ここでタイムアップのホイッスル。2-2のドロー。セカンドチームは、トップチームが仲間割れした時間帯に攻撃しなかったツケを払うことになったが、ゲームの勝ち負けよりも諸宮のケガが気がかりだった。諸宮は、タイムアップのホイッスルを聞くと直ぐに病院に向かっていた。未来の子供達はラウンド16を諸宮不在で戦うことになりそうだと覚悟した。いつまで不在になるか気になった。未来の子供達は、ダウンも簡単に済ませ、全員が病院に向かった。
未来の子供達が病院に着いた時、諸宮は診察室から出て来るところだった。診断結果は、右足首の捻挫で靱帯損傷だった。全治3週間。諸宮は決勝戦まで帰ってこられなくなった。重いとは言えないが、決して軽くもなかった。
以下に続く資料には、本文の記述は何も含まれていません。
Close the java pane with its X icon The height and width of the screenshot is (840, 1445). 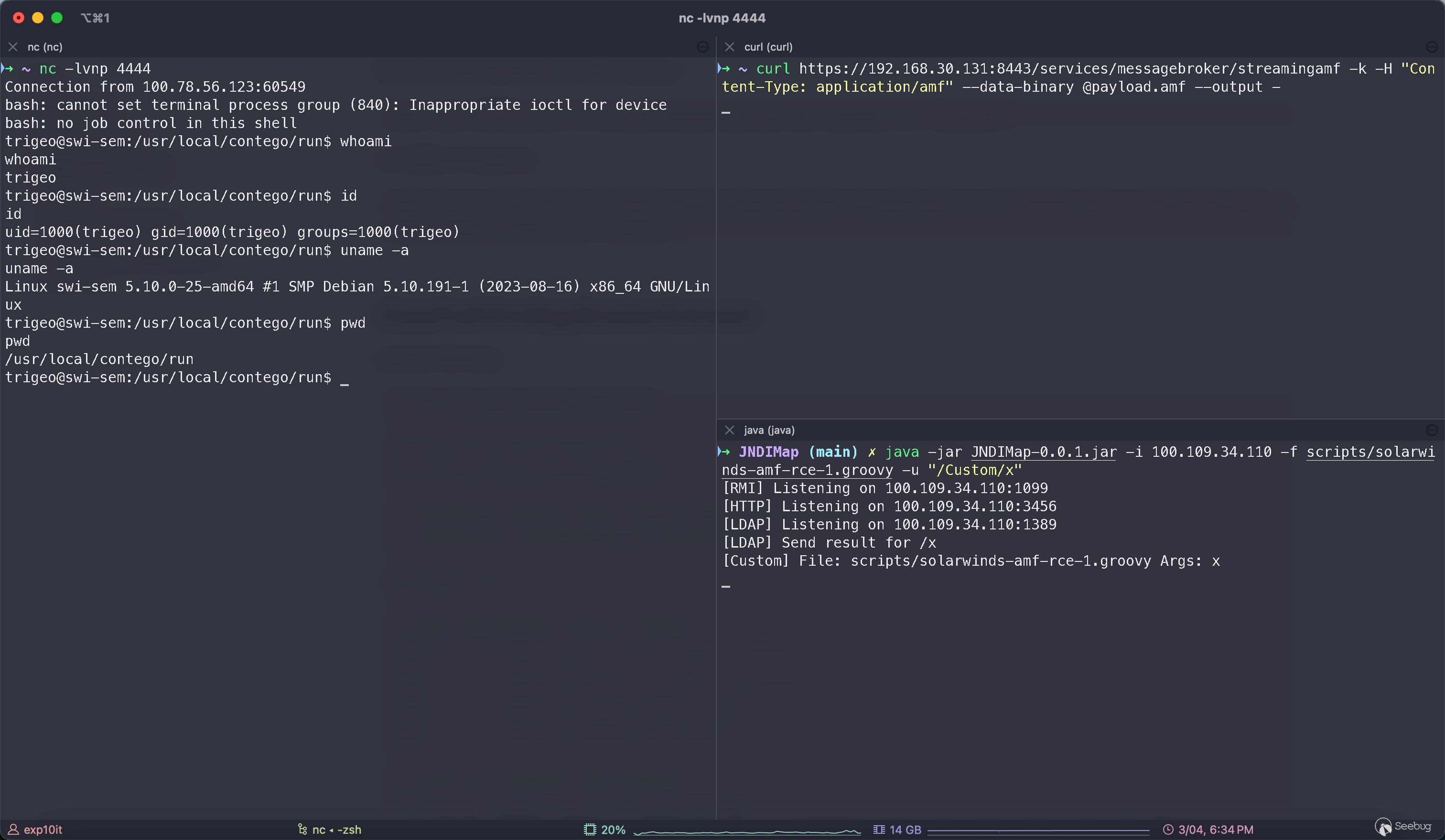[x=729, y=430]
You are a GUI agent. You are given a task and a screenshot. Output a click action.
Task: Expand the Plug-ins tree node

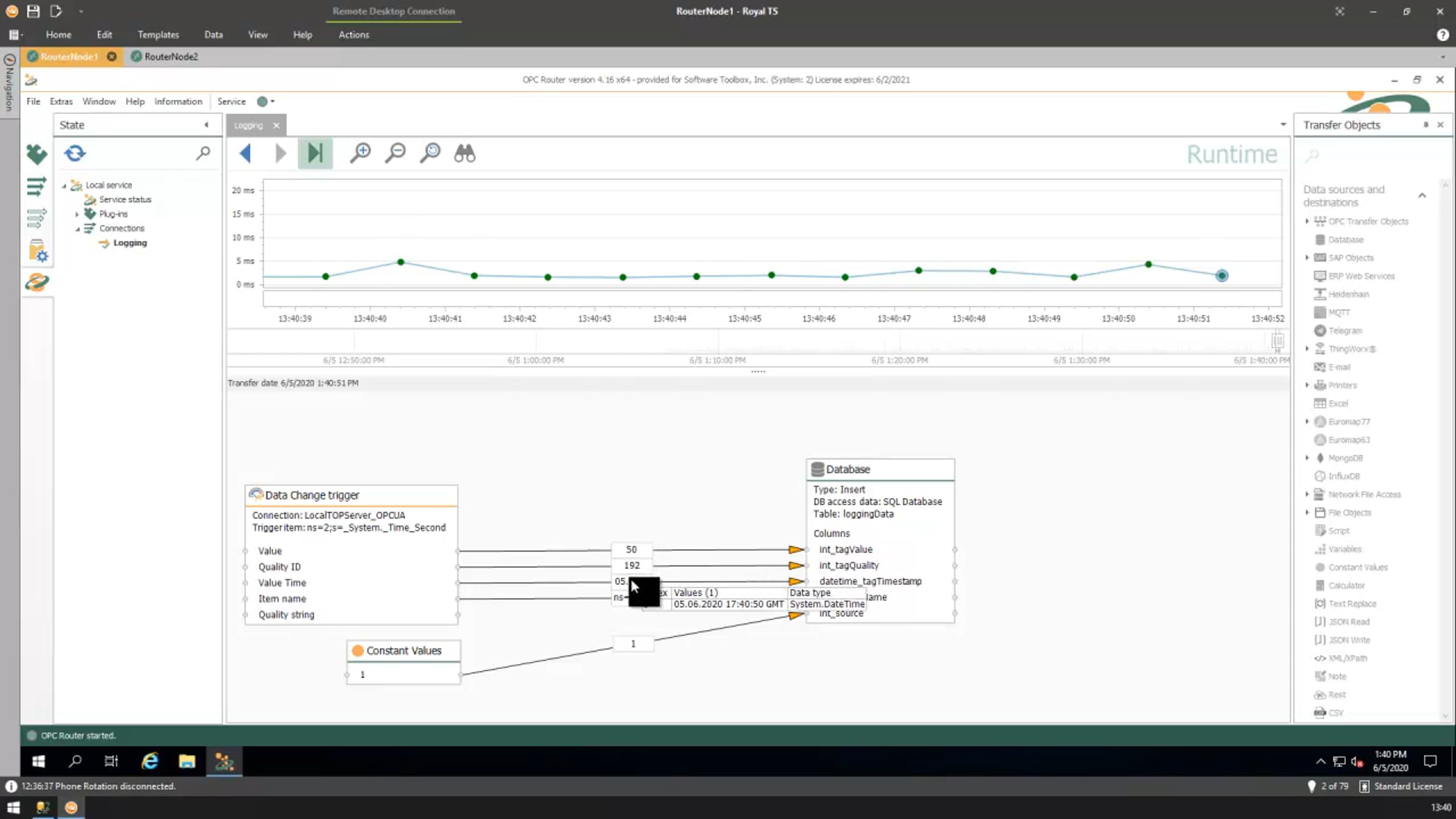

テクニックを駆使するセカンドチームの中で諸宮は特殊な存在だった。中心選手の東城や西塚の技術も市井や阿部のアイデアも中林や細野のスピードも宇能や唐草のパワーもなかった。海東の持つキャプテンシーがあるわけでもなかった。チームの中心選手ではなく、いつも中央にいる選手だった。視野の広さと何処にでも顔を出すポジショニングだけが特異だった。そしてケガをしたことがなかった。皆ファンタジスタの素養を持った選手の中でただ1人の汗かきだった。パス交換の中心にはいつも諸宮がいた。どんなプレスも自然な動きでかわしていた。だからボールロストがなかった。3-1-3-3の1をやるにはうってつけのタイプ、一清、海東、諸宮、東城、中林と並ぶ縦の線。チームの背骨の真ん中にいるのが諸宮だった。チーム別格のエース東城も諸宮とのプレーを楽しんでいた。そんな初めての諸宮不在がゲームにどう影響するかわからなかった。しかもこれからのトーナメントを控え選手がいない11人だけで戦うことになった。